All is well at the NSF

Just got back from an NSF review panel–although getting back is really the wrong word–the National Science Foundation is located in Arlington Virginia, about a mile down Glebe Road from my house. What’s becoming ever more clear to me is that while there are indeed many parts of the US government that seem to be broken, the Foundation is one agency that works well. Every time that I return from panel or just a visit, I’m impressed with the institutional shared vision: funding the very best science with transparency and rigor.

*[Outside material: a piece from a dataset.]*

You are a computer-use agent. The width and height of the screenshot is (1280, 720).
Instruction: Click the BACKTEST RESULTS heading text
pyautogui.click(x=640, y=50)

Monday I’m off to New Mexico for the Fourth Decade of the Mind Conference. I’ll be blogging from the road if I can manage a decent internet connection. Then off to California for a quick visit to my Mom and the house I grew up in, about a block from Caltech in Pasadena.

Jim

President-elect Obama and science policy: I

The Obama administration will face some immediate science policy challenges when it assumes power on January 20. To my mind, first among them is the urgent need to return to the notion that Vannevar Bush put forward mid-20th century that federal R&D investment is dual use: it can improve the national and public health and serve as a primer to the US economic engine. Given the current economic crisis, Keynesian-type government spending might be targeted both at infrastructure (think: mass transportation, green energy, bridges–hopefully to somewhere) and science R&D.

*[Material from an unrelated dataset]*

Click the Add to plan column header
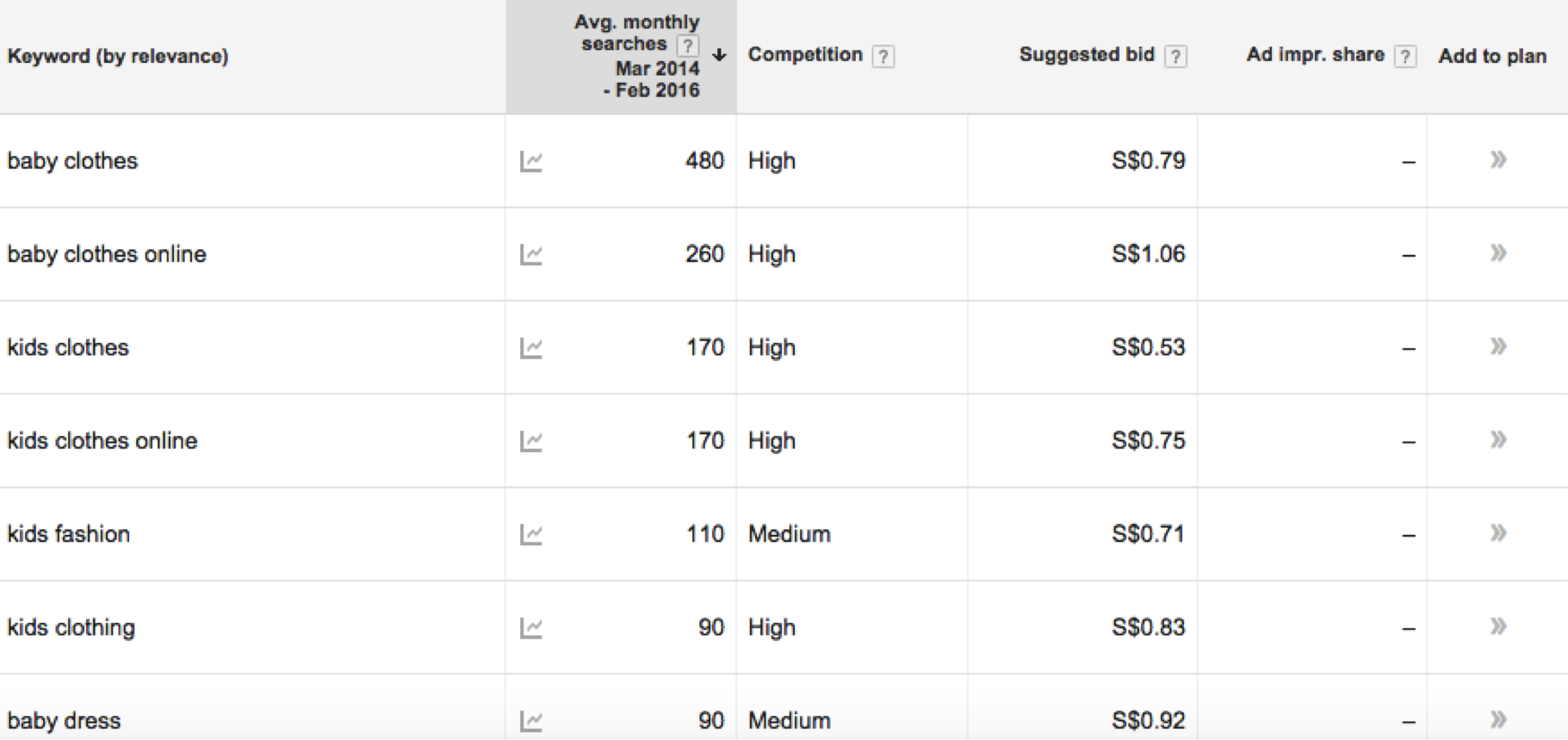Viewport: 1568px width, 740px height. [1492, 56]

The Decade of the Mind project is a perfect example of how such a priming investment could be implemented. New federal investment across multiple agencies would support cross-cutting initiatives that would heal, model, enrich and understand the emergence of “mind” from brain. The public health aspects of the Project might be centered at the National Institutes of Health and the Department of Veterans Affairs. One might imagine the the Department of Energy and the Department of Defense playing the central role in supporting research to reverse-engineer brains for better robotics, while the National Science Foundation would aim directly at the basic science questions–with implications for understanding the deep links that extend all the way from physics to intelligence.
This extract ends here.